● YOUR TASK: When a line in the entries below contains the word "Reputation", copy that line.

● EXTRACTED INFORMATION:
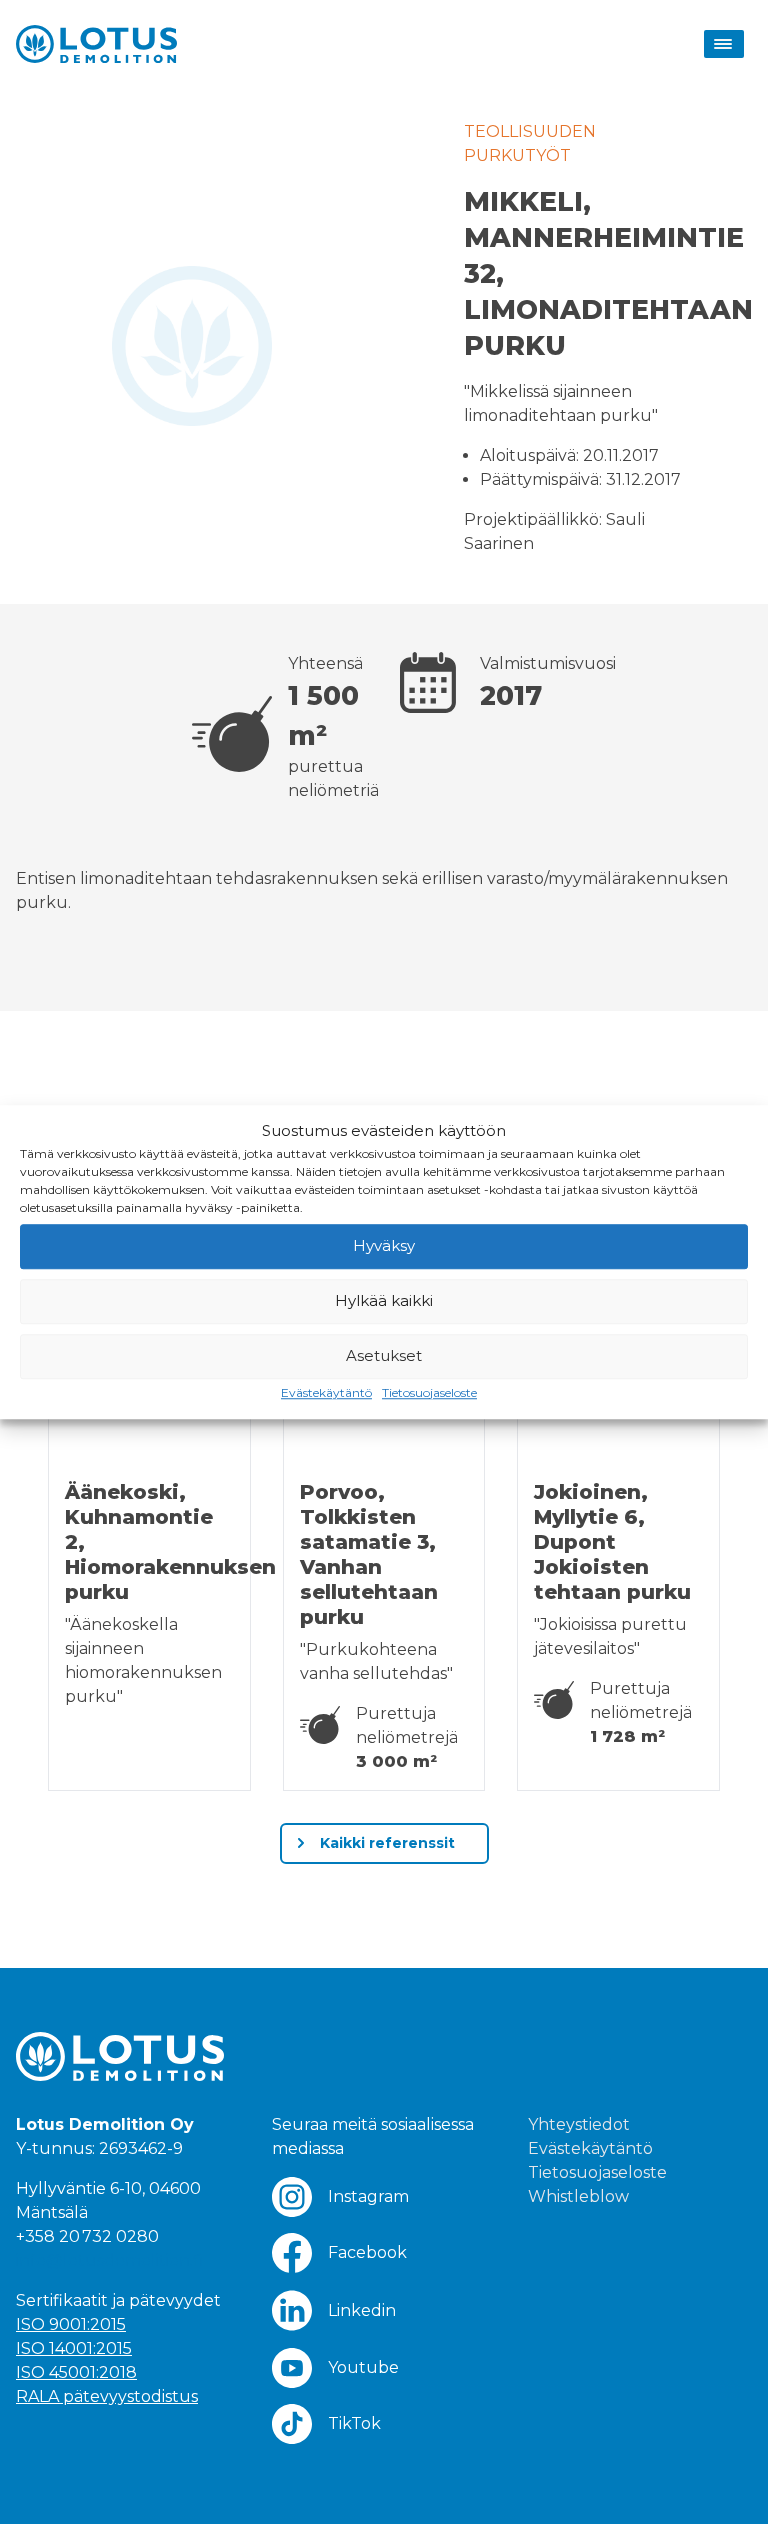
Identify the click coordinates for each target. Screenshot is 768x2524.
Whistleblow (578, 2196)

---

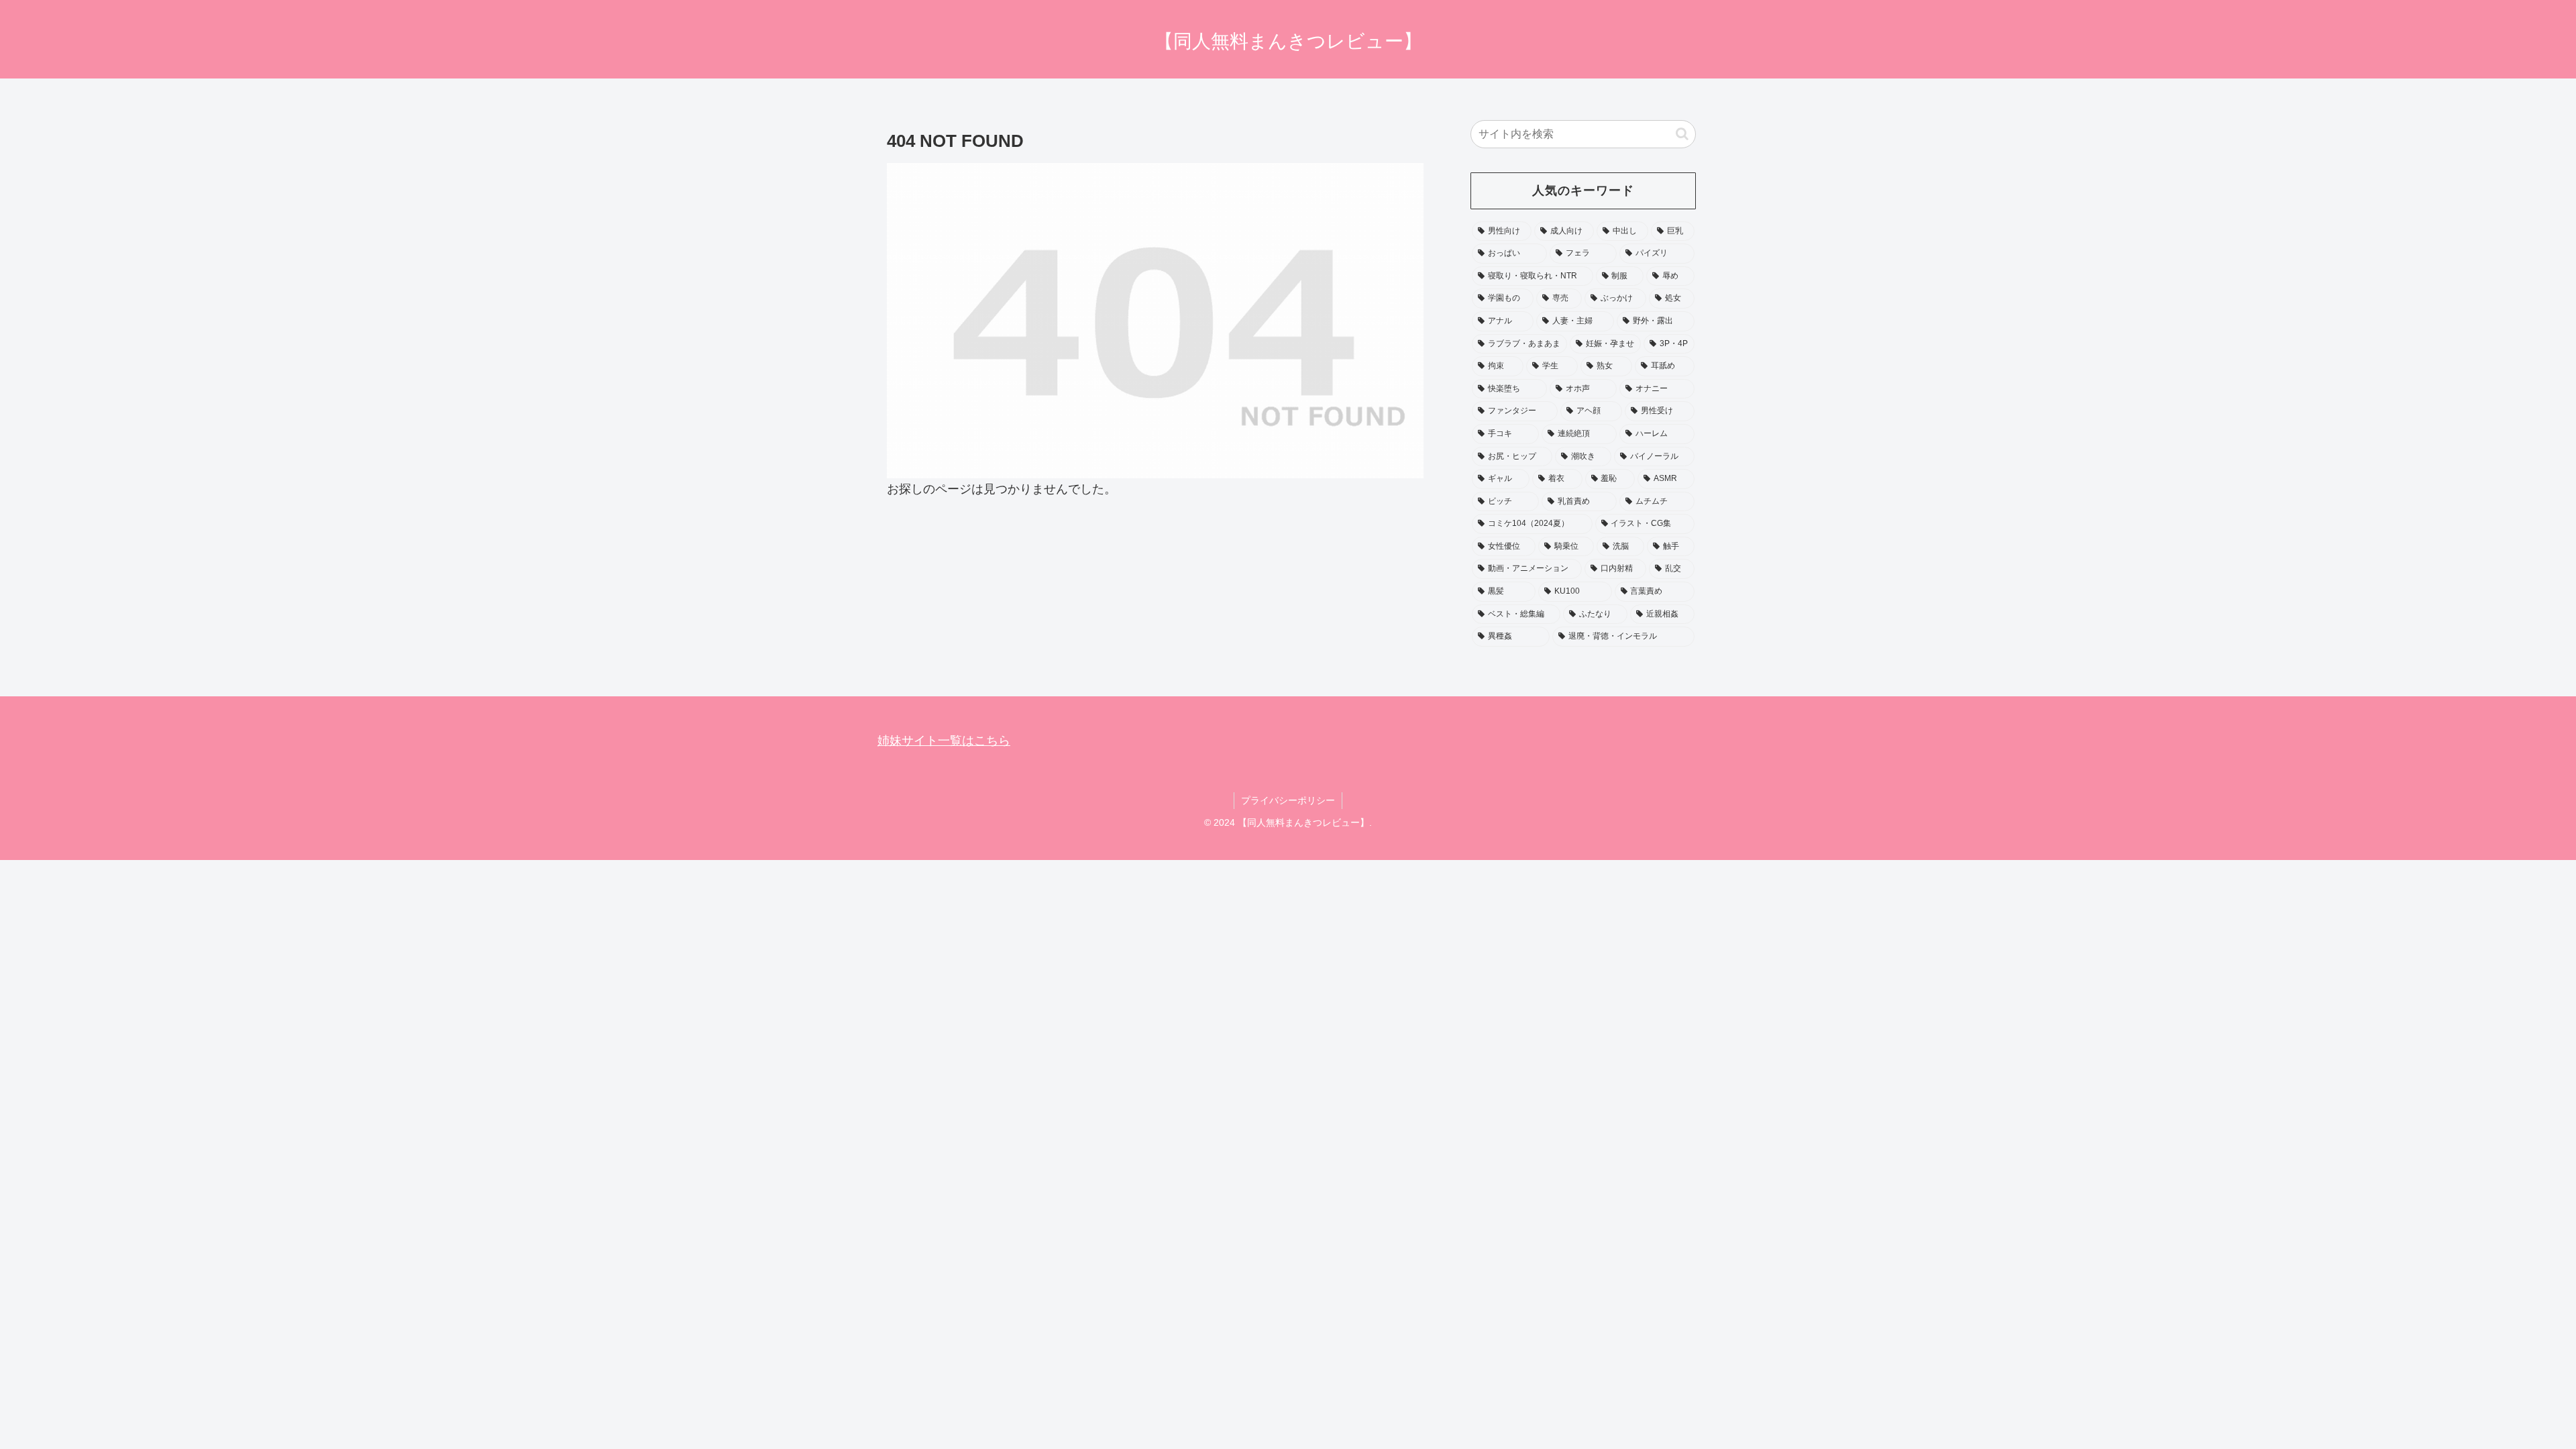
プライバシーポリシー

---

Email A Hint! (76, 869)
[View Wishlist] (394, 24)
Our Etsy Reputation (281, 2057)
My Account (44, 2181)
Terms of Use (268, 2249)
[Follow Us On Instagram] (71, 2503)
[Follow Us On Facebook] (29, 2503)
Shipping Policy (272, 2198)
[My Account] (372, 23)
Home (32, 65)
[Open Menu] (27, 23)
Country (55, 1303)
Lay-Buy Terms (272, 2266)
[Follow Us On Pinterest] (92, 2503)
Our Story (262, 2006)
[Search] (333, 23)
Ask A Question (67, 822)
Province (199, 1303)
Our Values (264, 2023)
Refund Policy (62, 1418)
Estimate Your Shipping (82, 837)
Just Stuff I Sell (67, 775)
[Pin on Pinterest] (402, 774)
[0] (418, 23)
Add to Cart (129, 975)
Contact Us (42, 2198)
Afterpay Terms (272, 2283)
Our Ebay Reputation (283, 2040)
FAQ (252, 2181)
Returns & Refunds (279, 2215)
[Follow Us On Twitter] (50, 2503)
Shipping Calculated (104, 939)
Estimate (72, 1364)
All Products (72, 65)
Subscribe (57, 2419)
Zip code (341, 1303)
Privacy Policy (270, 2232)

● EXPECTED OUTPUT:
Our Etsy Reputation (281, 2057)
Our Ebay Reputation (283, 2040)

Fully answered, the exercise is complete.